A man suspected of growing marijuana and extracting hash oil in a building owned by Puyallup’s deputy mayor was charged Thursday with six felonies.
Not-guilty pleas were entered on behalf of Andre Arthur Lempriere, 50, at his arraignment in Pierce County Superior Court.
He is charged with two counts of unlawful manufacturing of a controlled substance, unlawful possession of a controlled substance, unlawful use of a building for drug purposes, unlawful possession of a firearm while not being a citizen of the United States, and reckless endangerment.
Court Commissioner Meagan Foley ordered Lempriere jailed in lieu of $500,000 bail.
The British citizen also is suspected of being in the United States illegally and is being held by U.S. Immigration and Customs Enforcement.
Lempriere was arrested Wednesday after local and federal officials raided a commercial building owned by Deputy Mayor John Hopkins, a marijuana dispensary called Medical Releaf Organics and the defendant’s residence.
Hopkins, who rented the commercial building to Lempriere, has not been arrested or charged.
He told reporters Wednesday he knew his tenant was interested in starting a marijuana business but was unaware he’d gone ahead with his plans without first getting the necessary licenses.
In the commercial building, agents found equipment used for extracting hash oil from marijuana, including a “stainless steel closed-loop extraction system,” recapturing pumps, hot plates and pressure gauges, court records show.

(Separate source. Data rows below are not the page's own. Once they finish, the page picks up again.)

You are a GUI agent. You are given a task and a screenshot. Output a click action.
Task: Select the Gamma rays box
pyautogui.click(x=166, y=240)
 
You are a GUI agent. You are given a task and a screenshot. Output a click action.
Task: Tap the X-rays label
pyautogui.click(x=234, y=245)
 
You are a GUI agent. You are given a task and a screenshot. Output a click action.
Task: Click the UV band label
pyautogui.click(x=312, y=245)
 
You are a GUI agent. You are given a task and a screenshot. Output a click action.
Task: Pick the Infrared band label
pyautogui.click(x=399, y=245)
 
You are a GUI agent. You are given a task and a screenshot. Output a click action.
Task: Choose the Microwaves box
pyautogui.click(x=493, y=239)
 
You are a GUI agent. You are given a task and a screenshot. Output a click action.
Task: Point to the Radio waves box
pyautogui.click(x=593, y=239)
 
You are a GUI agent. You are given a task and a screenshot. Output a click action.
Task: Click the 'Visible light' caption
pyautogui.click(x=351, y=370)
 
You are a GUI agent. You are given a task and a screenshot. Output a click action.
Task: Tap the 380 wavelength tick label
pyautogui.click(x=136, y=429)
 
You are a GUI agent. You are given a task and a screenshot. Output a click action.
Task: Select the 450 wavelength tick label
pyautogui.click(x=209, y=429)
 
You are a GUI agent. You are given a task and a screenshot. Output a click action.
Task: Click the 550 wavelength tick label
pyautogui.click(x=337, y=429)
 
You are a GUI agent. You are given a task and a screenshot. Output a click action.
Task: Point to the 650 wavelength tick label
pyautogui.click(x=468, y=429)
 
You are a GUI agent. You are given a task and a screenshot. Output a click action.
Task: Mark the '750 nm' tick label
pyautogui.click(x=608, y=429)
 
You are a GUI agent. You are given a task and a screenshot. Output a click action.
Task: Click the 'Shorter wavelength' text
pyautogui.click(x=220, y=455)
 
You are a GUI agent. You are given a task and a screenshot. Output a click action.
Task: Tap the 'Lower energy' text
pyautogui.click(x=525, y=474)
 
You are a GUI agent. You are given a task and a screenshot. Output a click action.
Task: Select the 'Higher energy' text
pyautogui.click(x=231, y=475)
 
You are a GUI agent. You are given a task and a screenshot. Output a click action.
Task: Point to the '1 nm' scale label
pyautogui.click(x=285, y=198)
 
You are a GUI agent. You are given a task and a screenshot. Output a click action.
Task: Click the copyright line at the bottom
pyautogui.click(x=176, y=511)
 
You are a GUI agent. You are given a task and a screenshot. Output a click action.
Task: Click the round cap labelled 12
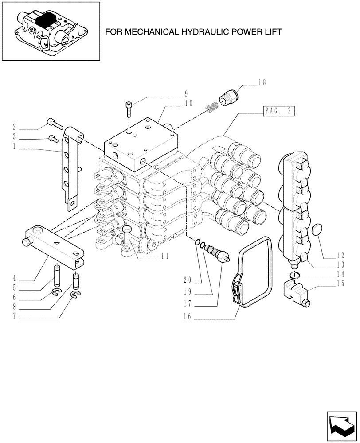318,231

They also seized 95 marijuana plants and “hydroponic tanks, thermometers, filter ballasts, grow lights and potting soil,” records show.
At Lampriere’s home, investigators found 14 firearms and marijuana-related items, including seeds, the records show.
At the dispensary, they found various THC- and hash oil-infused products, many of them labeled with a logo also found at the commercial building, the records show.
“The investigation is ongoing and the state anticipates charging more suspects and filing additional counts and enhancements,” deputy prosecutor Maureen Goodman wrote in a declaration for probable cause.